Place the given values in the standard formula-
 $ \Rightarrow a = \dfrac{p}{2}[2A + (p - 1)D]{\text{ }} $
When any term in the multiplicative on one side changes its side then it goes to the denominator.
 $ \Rightarrow \dfrac{a}{p} = \dfrac{1}{2}[2A + (p - 1)D]{\text{ }}....{\text{(i) }} $
Similarly place values for the condition –
The sum of first “q” terms is “b”
 $ \Rightarrow b = \dfrac{q}{2}[2A + (q - 1)D]{\text{ }} $
When any term in the multiplicative on one side changes its side then it goes to the denominator.
 $ \Rightarrow \dfrac{b}{q} = \dfrac{1}{2}[2A + (q - 1)D]{\text{ }}....{\text{(ii)}} $
The sum of first “r” terms is “c”
 $ \Rightarrow c = \dfrac{r}{2}[2A + (r - 1)D]{\text{ }} $
When any term in the multiplicative on one side changes its side then it goes to the denominator.
 $ \Rightarrow \dfrac{c}{r} = \dfrac{1}{2}[2A + (r - 1)D]{\text{ }}......{\text{ (iii)}} $
As per the required left hand side of the equation –
Multiply equation (i) by $ (q - r) $
 $ \Rightarrow \dfrac{a}{p}(q - r) = \dfrac{1}{2}[2A + (p - 1)D](q - r){\text{ }} $
Simplify left hand side of the equation –
 $ \Rightarrow \dfrac{a}{p}(q - r) = [A + \dfrac{{(p - 1)}}{2}D](q - r){\text{ }}....{\text{(iv)}} $
Multiply equation (ii) by $ (r - p) $
 $ \Rightarrow \dfrac{b}{q}(q - r) = [A + \dfrac{{(q - 1)}}{2}D](r - p){\text{ }}....{\text{(v)}} $
Multiply equation (iii) by $ (p - q) $
 $ \Rightarrow \dfrac{c}{r}(p - q) = [A + \dfrac{{(r - 1)}}{2}D](p - q){\text{ }}....{\text{(vi)}} $
Add RHS and LHS of the equations - $ (iv),(v){\text{ and (vi)}} $ Take common factor where applicable
 $
   \Rightarrow \dfrac{a}{p}(q - r) + \dfrac{b}{q}(r - p) + \dfrac{c}{r}(p - q) = A(q - r + r - p + p - q) + \\
  \dfrac{D}{2}[pq - pr - q + rq - pq - r + p + rp - rq - p + q] \;
  $
Same terms with opposite signs cancel each other in the above equation.

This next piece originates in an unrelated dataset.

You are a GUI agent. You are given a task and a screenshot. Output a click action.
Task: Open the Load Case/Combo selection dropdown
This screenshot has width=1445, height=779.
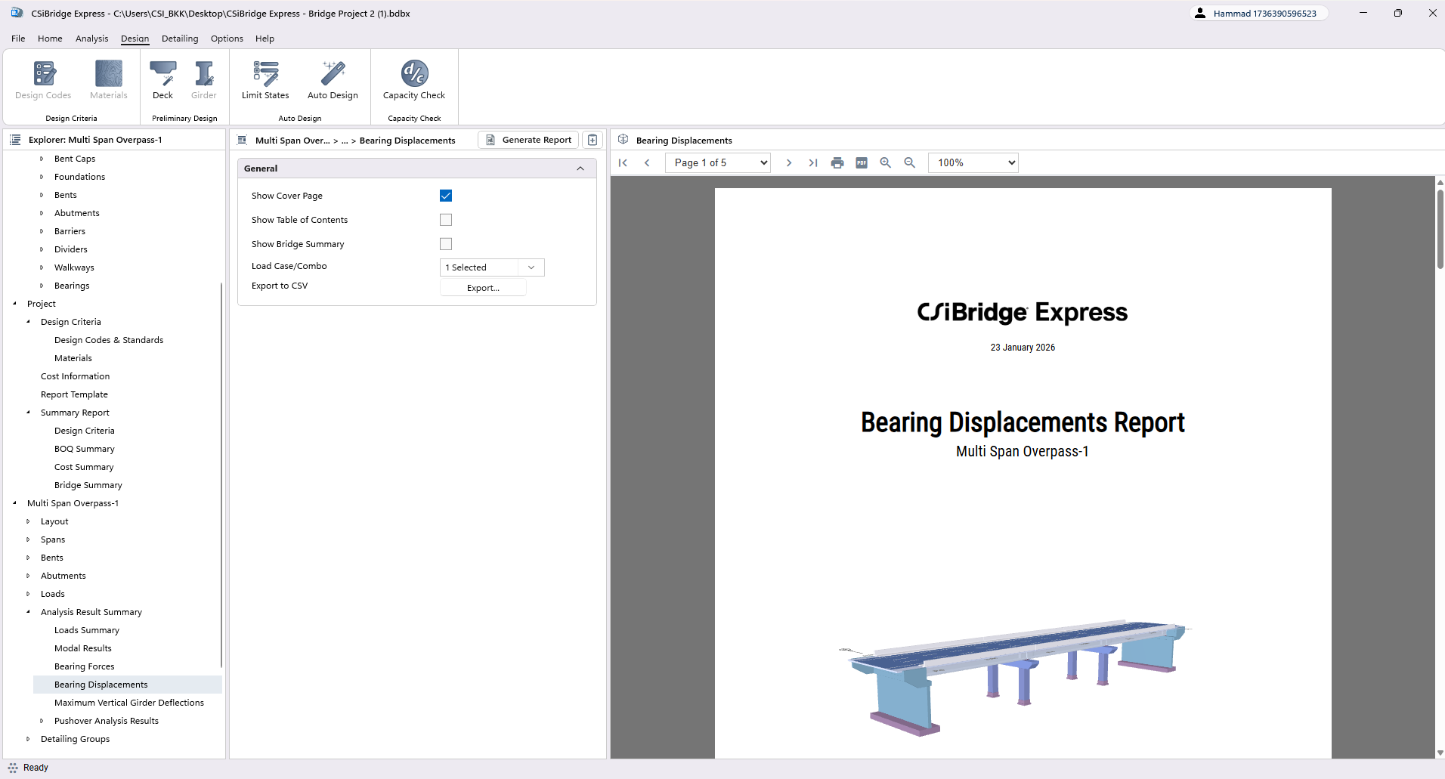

 $ \Rightarrow \dfrac{a}{p}(q - r) + \dfrac{b}{q}(r - p) + \dfrac{c}{r}(p - q) = A(0) + \dfrac{D}{2}[0] $
Simplify – Anything multiplied with zero gives resultant zero.
 $ \Rightarrow \dfrac{a}{p}(q - r) + \dfrac{b}{q}(r - p) + \dfrac{c}{r}(p - q) = 0 $
Hence the required equation is proved.

Note: Always remember the difference between the nth term and summation of “n” terms and use the formula accordingly. Also, refer to geometric progression (G.P.) terms and remember the difference between A.P and G.P.